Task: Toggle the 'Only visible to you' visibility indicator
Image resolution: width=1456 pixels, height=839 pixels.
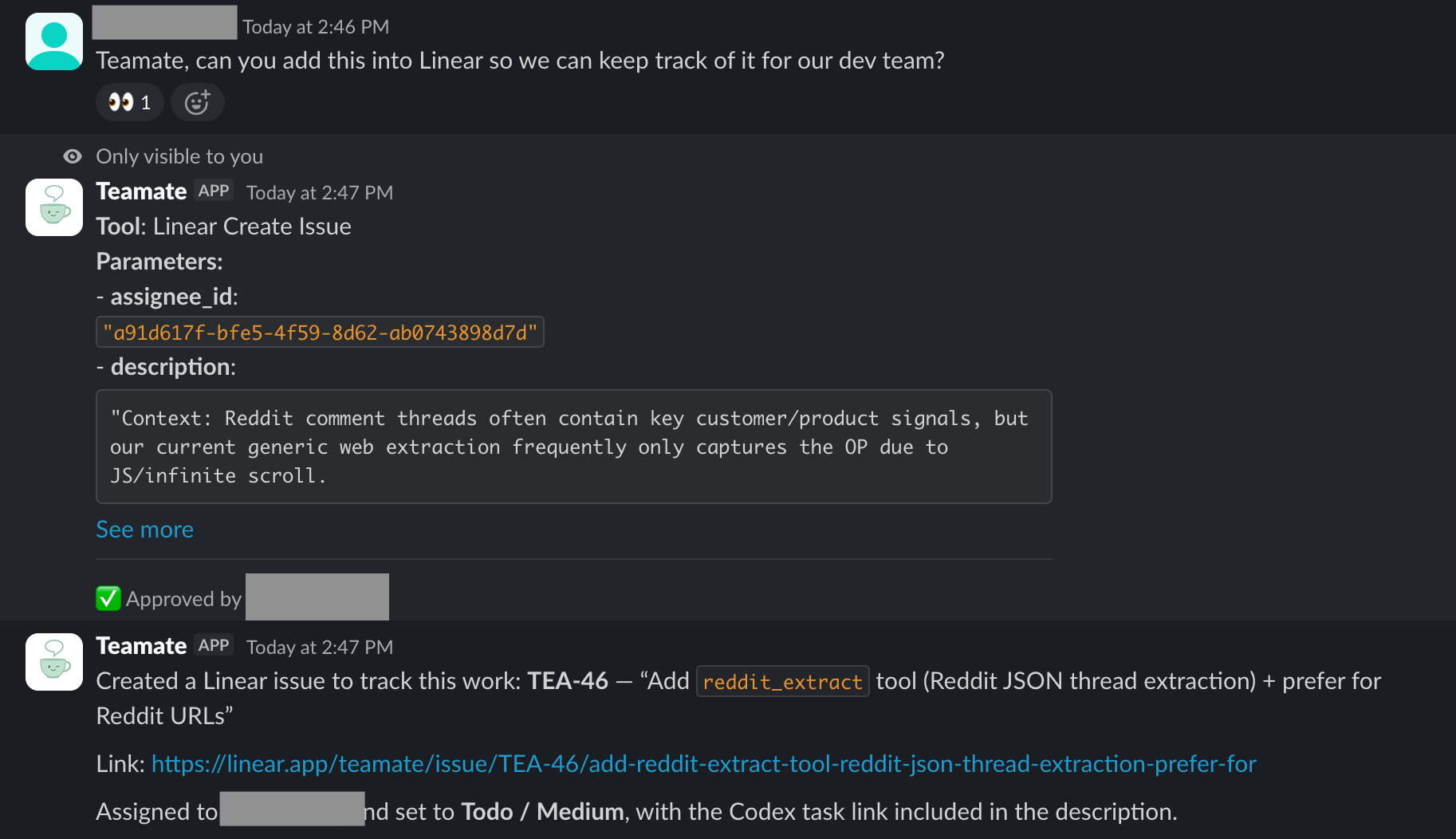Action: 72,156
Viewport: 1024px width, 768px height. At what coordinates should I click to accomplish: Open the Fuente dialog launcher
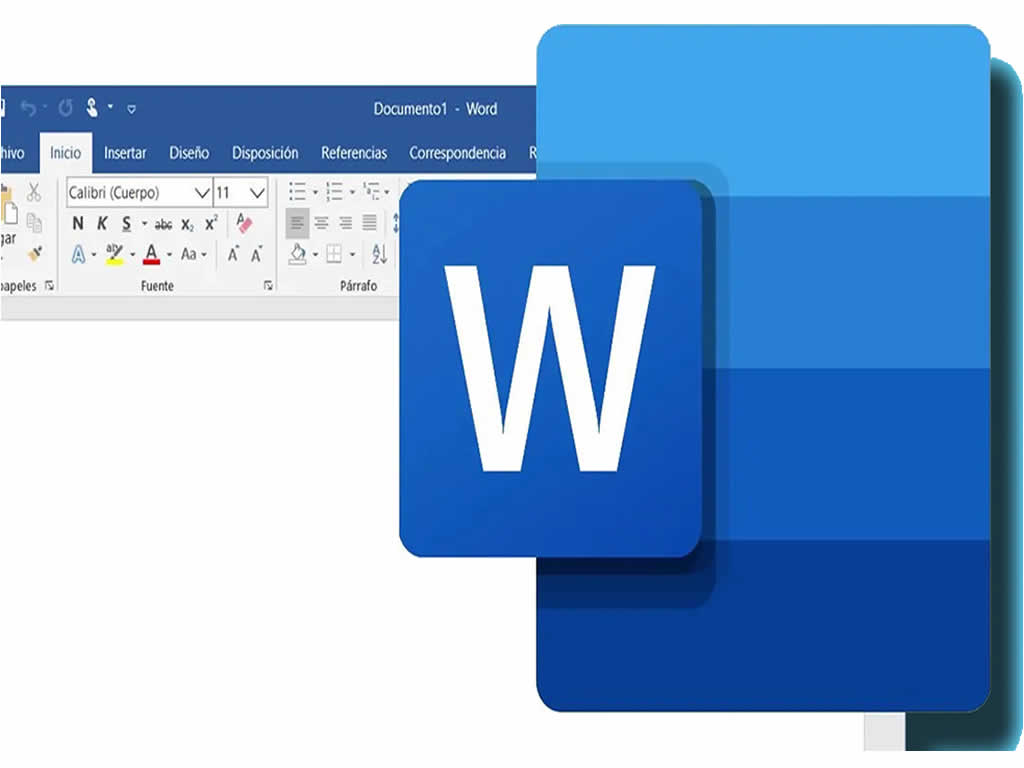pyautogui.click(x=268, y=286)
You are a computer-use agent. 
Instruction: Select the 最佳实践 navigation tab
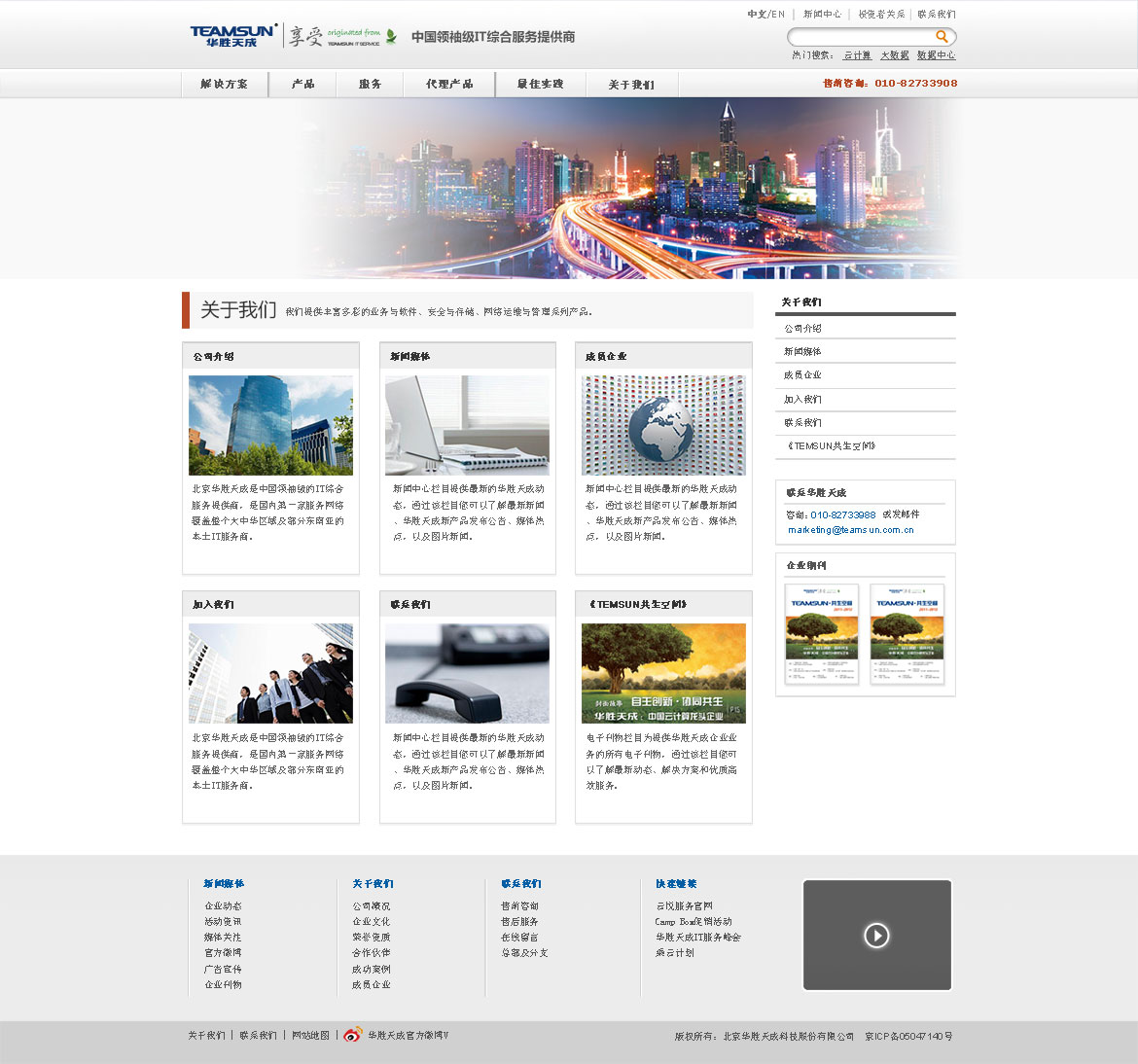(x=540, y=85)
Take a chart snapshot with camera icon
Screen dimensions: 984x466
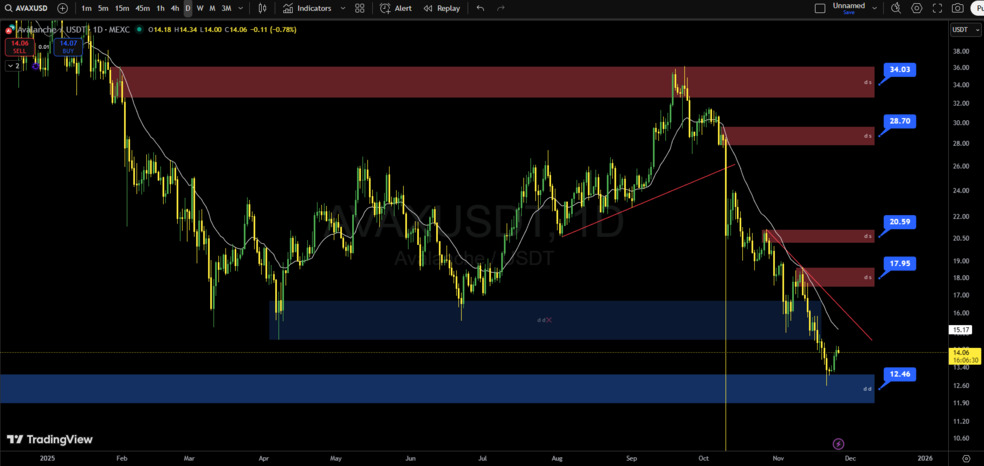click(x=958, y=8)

============================================================

Objective: Recast the material above as a Markdown table with the columns Number and Text, one non-blank line per row in order. Omit the pictures.

Output for this task:
| Number | Text |
|---|---|
| 1 | Task: Toggle the 'Only visible to you' visibility indicator |
| 2 | Image resolution: width=1456 pixels, height=839 pixels. |
| 3 | Action: 72,156 |
| 4 | Viewport: 1024px width, 768px height. At what coordinates should I click to accomplish: Open the Fuente dialog launcher |
| 5 | pyautogui.click(x=268, y=286) |
| 6 | You are a computer-use agent.  |
| 7 | Instruction: Select the 最佳实践 navigation tab |
| 8 | (x=540, y=85) |
| 9 | Take a chart snapshot with camera icon |
| 10 | Screen dimensions: 984x466 |
| 11 | click(x=958, y=8) |